- _Records for the exercise_:
* * *
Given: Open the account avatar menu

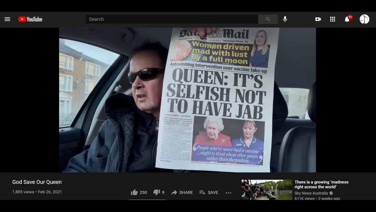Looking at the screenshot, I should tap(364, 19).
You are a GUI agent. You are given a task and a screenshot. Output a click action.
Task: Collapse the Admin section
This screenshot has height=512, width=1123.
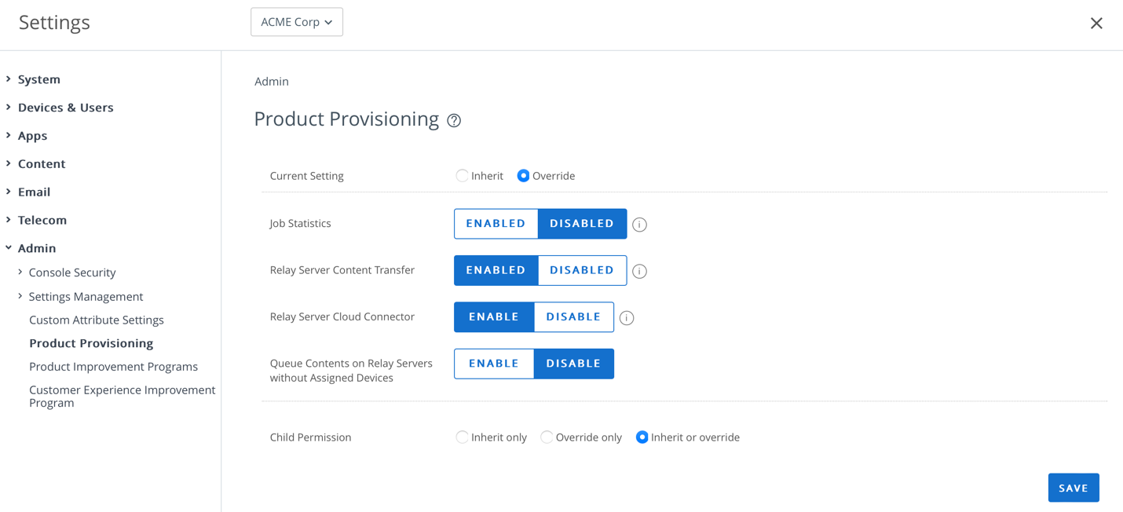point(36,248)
* * *
- _Your objective_: Output every entry above verbatim, but leave out the pictures.

- _Result for this exercise_:
Given: Open the account avatar menu

Looking at the screenshot, I should tap(364, 19).
You are a GUI agent. You are given a task and a screenshot. Output a click action.
Task: Collapse the Admin section
This screenshot has height=512, width=1123.
point(36,248)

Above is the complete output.